GEORGE CHURCH, 63, is a serial entrepreneur and genomics pioneer at Harvard University. On February 7, 2018, he launched his latest startup, Nebula Genomics, which plans to reduce genome cost to the patient from $999 today to $0 (or even pay them) and securely query the data via blockchain and other encryption tools so that you retain permanent ownership and control of your DNA data (unlike companies like 23andMe and AncestryDNA, which own your genomic data once you provide a saliva sample). Church is actually very public about his personal medical data. He published his own genome online for all to see and freely discusses the medical conditions that govern his life—high cholesterol, dyslexia, and narcolepsy. Falling asleep multiple times a day, he says, affords him more time for visionary dreaming. One of his dreams—of woolly mammoths roaming Earth again—is now the subject of a de-extinction effort at Harvard involving the insertion of DNA preserved from the Pleistocene into modern Asian elephants.

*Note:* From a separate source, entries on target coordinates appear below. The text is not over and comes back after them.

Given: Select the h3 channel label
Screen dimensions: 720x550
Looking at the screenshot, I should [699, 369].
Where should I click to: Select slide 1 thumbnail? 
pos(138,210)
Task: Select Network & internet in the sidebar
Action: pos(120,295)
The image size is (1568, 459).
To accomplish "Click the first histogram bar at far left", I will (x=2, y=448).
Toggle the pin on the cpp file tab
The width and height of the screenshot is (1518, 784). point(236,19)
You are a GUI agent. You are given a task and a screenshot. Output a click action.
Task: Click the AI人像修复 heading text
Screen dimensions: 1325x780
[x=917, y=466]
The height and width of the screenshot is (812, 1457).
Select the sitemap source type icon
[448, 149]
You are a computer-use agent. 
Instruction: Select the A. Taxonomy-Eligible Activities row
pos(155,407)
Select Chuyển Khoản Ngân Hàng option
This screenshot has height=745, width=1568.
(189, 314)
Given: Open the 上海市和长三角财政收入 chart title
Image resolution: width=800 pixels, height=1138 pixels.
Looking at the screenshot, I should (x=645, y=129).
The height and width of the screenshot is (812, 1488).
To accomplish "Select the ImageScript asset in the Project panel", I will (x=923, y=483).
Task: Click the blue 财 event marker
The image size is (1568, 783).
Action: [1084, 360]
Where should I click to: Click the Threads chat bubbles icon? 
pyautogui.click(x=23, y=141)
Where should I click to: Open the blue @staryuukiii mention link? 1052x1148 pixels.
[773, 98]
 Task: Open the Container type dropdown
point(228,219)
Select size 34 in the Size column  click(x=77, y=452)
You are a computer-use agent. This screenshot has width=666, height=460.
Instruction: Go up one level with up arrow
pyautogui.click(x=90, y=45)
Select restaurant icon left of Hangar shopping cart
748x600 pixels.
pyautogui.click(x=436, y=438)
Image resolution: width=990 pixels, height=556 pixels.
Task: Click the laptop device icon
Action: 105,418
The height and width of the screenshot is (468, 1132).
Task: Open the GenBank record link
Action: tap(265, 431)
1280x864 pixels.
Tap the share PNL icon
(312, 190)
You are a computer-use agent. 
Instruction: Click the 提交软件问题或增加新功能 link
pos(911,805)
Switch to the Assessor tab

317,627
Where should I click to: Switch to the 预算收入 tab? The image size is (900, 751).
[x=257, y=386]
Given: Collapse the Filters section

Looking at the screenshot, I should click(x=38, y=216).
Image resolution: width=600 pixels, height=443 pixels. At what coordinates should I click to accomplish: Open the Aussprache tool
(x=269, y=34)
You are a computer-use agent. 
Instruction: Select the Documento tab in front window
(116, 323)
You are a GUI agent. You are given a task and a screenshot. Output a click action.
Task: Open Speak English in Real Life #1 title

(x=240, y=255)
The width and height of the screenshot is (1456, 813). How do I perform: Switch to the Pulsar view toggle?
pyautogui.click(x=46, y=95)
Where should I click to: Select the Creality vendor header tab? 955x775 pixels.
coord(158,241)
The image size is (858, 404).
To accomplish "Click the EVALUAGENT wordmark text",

Church has been on the bleeding edge of genetics research for four decades. He invented direct genome sequencing in 1984, which led to a partial $3 billion human genome in 2003 and $999 clinical, high-quality genome today. More recently, Church has championed the well-known CRISPR gene-editing technology. Church envisions a time when we will not only edit DNA but write genetic code, enabling us to engineer cells resistant to all viruses, to grow our own liver in a pig to replace the faulty one we were born with, and to grow a brain in a petri dish.
Church has also been a leader in demonstrating that DNA is an efficient and durable computer storage medium. In 2012, he encoded a 50,000-word book he co-authored, called Regenesis: How Synthetic Biology Will Reinvent Nature and Ourselves, into DNA. In early 2016, his team took Eadweard Muybridge’s classic galloping horse footage from the first motion picture ever made (in 1878), encoded it in bacterial DNA, and “played back” the movie from the DNA.